KW: There was never any question in my mind that the physicist who invented time travel would be a woman, for a variety of reasons. The obvious one, of course, is that the story of science and its major breakthroughs is told by and about men, leaving countless brilliant and deserving women out. Physics is particularly bad—the Nobel Prize in Physics has only been awarded to two women in its history, and hasn’t recognized a female physicist’s work in fifty years. In this notoriously sexist field, I wanted to create a character who had fought her way through, and in some cases inventively worked her way around, a system stacked against her. (I’m also an amateur physics lover. Have you see Particle Fever? There are some fabulous female scientists featured in that movie.) I also chose to make her a passionate collector of artifacts of female scientists who had come before her; for Dr. Sexton, these women are the muses. Researching that part of the book was a delight—did you know Florence Nightingale was an accomplished mathematician, and invented infographics? Or that Hedy Lamar co-invented spread spectrum and frequency hopping technology? I also felt strongly that I didn’t want to have magic in this book—there’s enough of that mushy, bibidi bobidi boo stuff out there already featuring women. Who needs a fairy godmother when you can have the greatest physicist of all time at your side? There was another, very compelling reason I wanted a strong women scientist at the center of my book. So I could make a Larry Summers joke. Which I did.
DS: Virginia Woolf wrote, “A woman writing thinks back through her mothers.” You’ve had some terrific literary mentors in your life—Diane Middlebrook, Nancy K. Miller, Alix Kates Shulman, Francine Prose… Barring (ha!) for a moment the complicated maternal metaphor, in what ways have these women influenced your writing or your sense of yourself as a woman who writes?

=== Item position entries ===
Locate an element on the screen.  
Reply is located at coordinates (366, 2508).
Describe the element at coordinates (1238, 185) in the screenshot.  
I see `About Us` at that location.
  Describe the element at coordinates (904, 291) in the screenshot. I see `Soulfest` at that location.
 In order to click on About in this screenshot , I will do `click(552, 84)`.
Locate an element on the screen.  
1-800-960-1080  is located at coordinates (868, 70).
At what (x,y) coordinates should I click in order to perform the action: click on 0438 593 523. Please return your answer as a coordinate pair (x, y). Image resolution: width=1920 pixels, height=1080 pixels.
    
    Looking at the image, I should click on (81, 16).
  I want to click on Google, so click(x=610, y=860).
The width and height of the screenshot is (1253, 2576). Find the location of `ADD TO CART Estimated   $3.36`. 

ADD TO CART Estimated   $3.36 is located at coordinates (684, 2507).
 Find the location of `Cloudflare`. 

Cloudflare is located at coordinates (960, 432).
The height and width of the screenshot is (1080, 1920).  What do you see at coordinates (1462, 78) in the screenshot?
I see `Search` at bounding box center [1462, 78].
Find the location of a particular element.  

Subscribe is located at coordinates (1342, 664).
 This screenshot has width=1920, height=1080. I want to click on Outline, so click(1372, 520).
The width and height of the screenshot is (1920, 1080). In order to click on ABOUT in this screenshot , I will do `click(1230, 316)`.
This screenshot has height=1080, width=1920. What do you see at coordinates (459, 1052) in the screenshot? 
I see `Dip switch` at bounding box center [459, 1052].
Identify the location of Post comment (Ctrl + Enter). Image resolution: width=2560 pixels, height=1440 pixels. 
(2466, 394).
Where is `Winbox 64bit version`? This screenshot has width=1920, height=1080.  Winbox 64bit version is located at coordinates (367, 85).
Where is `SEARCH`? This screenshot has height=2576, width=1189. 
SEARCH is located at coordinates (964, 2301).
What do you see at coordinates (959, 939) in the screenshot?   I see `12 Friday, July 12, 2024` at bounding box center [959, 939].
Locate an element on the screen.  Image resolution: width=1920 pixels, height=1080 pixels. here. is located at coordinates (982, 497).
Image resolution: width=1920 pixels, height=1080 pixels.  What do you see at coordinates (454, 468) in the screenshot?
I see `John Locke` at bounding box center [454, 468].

=== Objective ===
Copy out the entire interview excerpt word for word. Work from the interview excerpt alone, not from the lines.

=== Finished task ===
KW: There was never any question in my mind that the physicist who invented time travel would be a woman, for a variety of reasons. The obvious one, of course, is that the story of science and its major breakthroughs is told by and about men, leaving countless brilliant and deserving women out. Physics is particularly bad—the Nobel Prize in Physics has only been awarded to two women in its history, and hasn’t recognized a female physicist’s work in fifty years. In this notoriously sexist field, I wanted to create a character who had fought her way through, and in some cases inventively worked her way around, a system stacked against her. (I’m also an amateur physics lover. Have you see Particle Fever? There are some fabulous female scientists featured in that movie.) I also chose to make her a passionate collector of artifacts of female scientists who had come before her; for Dr. Sexton, these women are the muses. Researching that part of the book was a delight—did you know Florence Nightingale was an accomplished mathematician, and invented infographics? Or that Hedy Lamar co-invented spread spectrum and frequency hopping technology? I also felt strongly that I didn’t want to have magic in this book—there’s enough of that mushy, bibidi bobidi boo stuff out there already featuring women. Who needs a fairy godmother when you can have the greatest physicist of all time at your side? There was another, very compelling reason I wanted a strong women scientist at the center of my book. So I could make a Larry Summers joke. Which I did.
DS: Virginia Woolf wrote, “A woman writing thinks back through her mothers.” You’ve had some terrific literary mentors in your life—Diane Middlebrook, Nancy K. Miller, Alix Kates Shulman, Francine Prose… Barring (ha!) for a moment the complicated maternal metaphor, in what ways have these women influenced your writing or your sense of yourself as a woman who writes?